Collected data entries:
——————————

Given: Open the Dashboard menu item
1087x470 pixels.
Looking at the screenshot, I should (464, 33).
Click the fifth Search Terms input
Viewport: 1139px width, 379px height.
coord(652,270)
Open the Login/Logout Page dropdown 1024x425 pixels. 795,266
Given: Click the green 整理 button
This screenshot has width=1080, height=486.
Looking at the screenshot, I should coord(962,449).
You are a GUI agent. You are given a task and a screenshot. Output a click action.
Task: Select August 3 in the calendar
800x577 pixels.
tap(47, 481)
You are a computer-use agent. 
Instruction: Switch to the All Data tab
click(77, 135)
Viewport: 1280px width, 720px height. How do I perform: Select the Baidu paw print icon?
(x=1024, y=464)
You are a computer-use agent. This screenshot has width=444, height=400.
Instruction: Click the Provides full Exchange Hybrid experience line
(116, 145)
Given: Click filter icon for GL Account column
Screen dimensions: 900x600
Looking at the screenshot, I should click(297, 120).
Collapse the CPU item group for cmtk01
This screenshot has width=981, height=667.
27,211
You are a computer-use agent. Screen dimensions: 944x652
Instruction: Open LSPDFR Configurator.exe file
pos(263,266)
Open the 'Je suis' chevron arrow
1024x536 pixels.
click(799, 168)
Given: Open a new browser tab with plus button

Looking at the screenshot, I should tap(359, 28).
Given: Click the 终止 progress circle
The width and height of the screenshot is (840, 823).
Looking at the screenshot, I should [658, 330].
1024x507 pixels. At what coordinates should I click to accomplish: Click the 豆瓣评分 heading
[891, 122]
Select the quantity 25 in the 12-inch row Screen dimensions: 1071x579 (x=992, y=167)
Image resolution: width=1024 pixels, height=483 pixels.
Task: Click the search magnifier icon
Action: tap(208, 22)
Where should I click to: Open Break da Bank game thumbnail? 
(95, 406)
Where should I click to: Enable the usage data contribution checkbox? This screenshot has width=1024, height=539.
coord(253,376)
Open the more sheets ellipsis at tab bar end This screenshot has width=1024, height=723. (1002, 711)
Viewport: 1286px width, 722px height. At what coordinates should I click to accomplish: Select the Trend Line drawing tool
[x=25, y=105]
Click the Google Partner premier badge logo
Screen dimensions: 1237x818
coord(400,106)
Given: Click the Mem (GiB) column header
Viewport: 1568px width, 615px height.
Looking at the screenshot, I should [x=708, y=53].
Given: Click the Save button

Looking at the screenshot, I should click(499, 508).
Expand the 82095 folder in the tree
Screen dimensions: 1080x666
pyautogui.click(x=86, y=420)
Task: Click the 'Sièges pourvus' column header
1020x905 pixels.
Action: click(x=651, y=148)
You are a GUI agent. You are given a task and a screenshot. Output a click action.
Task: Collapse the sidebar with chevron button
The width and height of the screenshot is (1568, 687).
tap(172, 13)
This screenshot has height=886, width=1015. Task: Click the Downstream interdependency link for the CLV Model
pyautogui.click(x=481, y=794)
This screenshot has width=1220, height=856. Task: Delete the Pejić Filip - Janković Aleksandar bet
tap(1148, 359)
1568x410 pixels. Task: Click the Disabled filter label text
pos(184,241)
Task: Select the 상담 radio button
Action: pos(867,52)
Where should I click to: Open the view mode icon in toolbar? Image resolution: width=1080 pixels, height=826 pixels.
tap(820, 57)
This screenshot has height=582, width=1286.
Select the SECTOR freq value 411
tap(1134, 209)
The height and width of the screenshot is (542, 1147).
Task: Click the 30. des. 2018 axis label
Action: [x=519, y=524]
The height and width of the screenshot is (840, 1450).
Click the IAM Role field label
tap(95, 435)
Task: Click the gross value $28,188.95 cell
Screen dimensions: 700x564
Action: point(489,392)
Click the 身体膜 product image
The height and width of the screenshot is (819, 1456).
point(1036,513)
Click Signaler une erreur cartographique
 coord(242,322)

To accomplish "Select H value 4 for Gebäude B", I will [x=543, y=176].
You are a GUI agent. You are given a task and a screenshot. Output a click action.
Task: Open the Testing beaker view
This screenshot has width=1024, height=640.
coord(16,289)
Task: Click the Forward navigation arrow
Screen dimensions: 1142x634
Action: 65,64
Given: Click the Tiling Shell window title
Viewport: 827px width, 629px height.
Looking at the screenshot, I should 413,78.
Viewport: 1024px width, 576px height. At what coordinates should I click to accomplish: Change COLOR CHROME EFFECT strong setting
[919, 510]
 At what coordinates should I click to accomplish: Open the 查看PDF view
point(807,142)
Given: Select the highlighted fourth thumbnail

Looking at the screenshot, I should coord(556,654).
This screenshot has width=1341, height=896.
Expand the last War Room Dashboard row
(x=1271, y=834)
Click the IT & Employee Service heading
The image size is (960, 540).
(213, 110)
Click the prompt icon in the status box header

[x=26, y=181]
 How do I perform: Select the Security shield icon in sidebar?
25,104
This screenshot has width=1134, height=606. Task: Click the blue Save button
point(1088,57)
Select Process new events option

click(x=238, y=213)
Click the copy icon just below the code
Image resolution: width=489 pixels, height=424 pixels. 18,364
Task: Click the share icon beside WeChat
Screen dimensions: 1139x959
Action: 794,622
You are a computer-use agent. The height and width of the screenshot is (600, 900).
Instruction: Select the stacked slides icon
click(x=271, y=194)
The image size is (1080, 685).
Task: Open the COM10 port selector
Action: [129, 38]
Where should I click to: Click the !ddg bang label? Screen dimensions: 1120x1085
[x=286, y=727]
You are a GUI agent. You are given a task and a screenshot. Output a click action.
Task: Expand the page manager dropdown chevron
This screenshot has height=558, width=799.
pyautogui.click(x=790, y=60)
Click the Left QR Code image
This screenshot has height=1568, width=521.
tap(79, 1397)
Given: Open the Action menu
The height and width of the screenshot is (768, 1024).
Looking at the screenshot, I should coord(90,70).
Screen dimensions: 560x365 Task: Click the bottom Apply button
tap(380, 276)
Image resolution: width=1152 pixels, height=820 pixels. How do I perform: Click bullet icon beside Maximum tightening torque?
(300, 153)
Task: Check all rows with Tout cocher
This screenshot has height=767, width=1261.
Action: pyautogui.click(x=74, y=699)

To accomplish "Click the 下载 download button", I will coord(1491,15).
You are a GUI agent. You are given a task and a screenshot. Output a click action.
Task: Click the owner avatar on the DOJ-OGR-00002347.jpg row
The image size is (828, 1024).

——————————

## Your objective
Copy the lines above exactly, leaving every word as it is.

## Solution below
Given: Open the Dashboard menu item
1087x470 pixels.
Looking at the screenshot, I should (464, 33).
Click the fifth Search Terms input
Viewport: 1139px width, 379px height.
coord(652,270)
Open the Login/Logout Page dropdown 1024x425 pixels. 795,266
Given: Click the green 整理 button
This screenshot has width=1080, height=486.
Looking at the screenshot, I should coord(962,449).
You are a GUI agent. You are given a task and a screenshot. Output a click action.
Task: Select August 3 in the calendar
800x577 pixels.
tap(47, 481)
You are a computer-use agent. 
Instruction: Switch to the All Data tab
click(77, 135)
Viewport: 1280px width, 720px height. How do I perform: Select the Baidu paw print icon?
(x=1024, y=464)
You are a computer-use agent. This screenshot has width=444, height=400.
Instruction: Click the Provides full Exchange Hybrid experience line
(116, 145)
Given: Click filter icon for GL Account column
Screen dimensions: 900x600
Looking at the screenshot, I should click(297, 120).
Collapse the CPU item group for cmtk01
This screenshot has width=981, height=667.
27,211
You are a computer-use agent. Screen dimensions: 944x652
Instruction: Open LSPDFR Configurator.exe file
pos(263,266)
Open the 'Je suis' chevron arrow
1024x536 pixels.
click(799, 168)
Given: Open a new browser tab with plus button

Looking at the screenshot, I should tap(359, 28).
Given: Click the 终止 progress circle
The width and height of the screenshot is (840, 823).
Looking at the screenshot, I should [658, 330].
1024x507 pixels. At what coordinates should I click to accomplish: Click the 豆瓣评分 heading
[891, 122]
Select the quantity 25 in the 12-inch row Screen dimensions: 1071x579 (x=992, y=167)
Image resolution: width=1024 pixels, height=483 pixels.
Task: Click the search magnifier icon
Action: tap(208, 22)
Where should I click to: Open Break da Bank game thumbnail? 
(95, 406)
Where should I click to: Enable the usage data contribution checkbox? This screenshot has width=1024, height=539.
coord(253,376)
Open the more sheets ellipsis at tab bar end This screenshot has width=1024, height=723. (1002, 711)
Viewport: 1286px width, 722px height. At what coordinates should I click to accomplish: Select the Trend Line drawing tool
[x=25, y=105]
Click the Google Partner premier badge logo
Screen dimensions: 1237x818
coord(400,106)
Given: Click the Mem (GiB) column header
Viewport: 1568px width, 615px height.
Looking at the screenshot, I should [x=708, y=53].
Given: Click the Save button

Looking at the screenshot, I should click(499, 508).
Expand the 82095 folder in the tree
Screen dimensions: 1080x666
pyautogui.click(x=86, y=420)
Task: Click the 'Sièges pourvus' column header
1020x905 pixels.
Action: click(x=651, y=148)
You are a GUI agent. You are given a task and a screenshot. Output a click action.
Task: Collapse the sidebar with chevron button
The width and height of the screenshot is (1568, 687).
tap(172, 13)
This screenshot has height=886, width=1015. Task: Click the Downstream interdependency link for the CLV Model
pyautogui.click(x=481, y=794)
This screenshot has width=1220, height=856. Task: Delete the Pejić Filip - Janković Aleksandar bet
tap(1148, 359)
1568x410 pixels. Task: Click the Disabled filter label text
pos(184,241)
Task: Select the 상담 radio button
Action: pos(867,52)
Where should I click to: Open the view mode icon in toolbar? Image resolution: width=1080 pixels, height=826 pixels.
tap(820, 57)
This screenshot has height=582, width=1286.
Select the SECTOR freq value 411
tap(1134, 209)
The height and width of the screenshot is (542, 1147).
Task: Click the 30. des. 2018 axis label
Action: [x=519, y=524]
The height and width of the screenshot is (840, 1450).
Click the IAM Role field label
tap(95, 435)
Task: Click the gross value $28,188.95 cell
Screen dimensions: 700x564
Action: point(489,392)
Click the 身体膜 product image
The height and width of the screenshot is (819, 1456).
point(1036,513)
Click Signaler une erreur cartographique
 coord(242,322)

To accomplish "Select H value 4 for Gebäude B", I will [x=543, y=176].
You are a GUI agent. You are given a task and a screenshot. Output a click action.
Task: Open the Testing beaker view
This screenshot has width=1024, height=640.
coord(16,289)
Task: Click the Forward navigation arrow
Screen dimensions: 1142x634
Action: 65,64
Given: Click the Tiling Shell window title
Viewport: 827px width, 629px height.
Looking at the screenshot, I should 413,78.
Viewport: 1024px width, 576px height. At what coordinates should I click to accomplish: Change COLOR CHROME EFFECT strong setting
[919, 510]
 At what coordinates should I click to accomplish: Open the 查看PDF view
point(807,142)
Given: Select the highlighted fourth thumbnail

Looking at the screenshot, I should coord(556,654).
This screenshot has width=1341, height=896.
Expand the last War Room Dashboard row
(x=1271, y=834)
Click the IT & Employee Service heading
The image size is (960, 540).
(213, 110)
Click the prompt icon in the status box header

[x=26, y=181]
 How do I perform: Select the Security shield icon in sidebar?
25,104
This screenshot has width=1134, height=606. Task: Click the blue Save button
point(1088,57)
Select Process new events option

click(x=238, y=213)
Click the copy icon just below the code
Image resolution: width=489 pixels, height=424 pixels. 18,364
Task: Click the share icon beside WeChat
Screen dimensions: 1139x959
Action: 794,622
You are a computer-use agent. The height and width of the screenshot is (600, 900).
Instruction: Select the stacked slides icon
click(x=271, y=194)
The image size is (1080, 685).
Task: Open the COM10 port selector
Action: [129, 38]
Where should I click to: Click the !ddg bang label? Screen dimensions: 1120x1085
[x=286, y=727]
You are a GUI agent. You are given a task and a screenshot. Output a click action.
Task: Expand the page manager dropdown chevron
This screenshot has height=558, width=799.
pyautogui.click(x=790, y=60)
Click the Left QR Code image
This screenshot has height=1568, width=521.
tap(79, 1397)
Given: Open the Action menu
The height and width of the screenshot is (768, 1024).
Looking at the screenshot, I should coord(90,70).
Screen dimensions: 560x365 Task: Click the bottom Apply button
tap(380, 276)
Image resolution: width=1152 pixels, height=820 pixels. How do I perform: Click bullet icon beside Maximum tightening torque?
(300, 153)
Task: Check all rows with Tout cocher
This screenshot has height=767, width=1261.
Action: pyautogui.click(x=74, y=699)

To accomplish "Click the 下载 download button", I will coord(1491,15).
You are a GUI agent. You are given a task and a screenshot. Output a click action.
Task: Click the owner avatar on the DOJ-OGR-00002347.jpg row
The image size is (828, 1024).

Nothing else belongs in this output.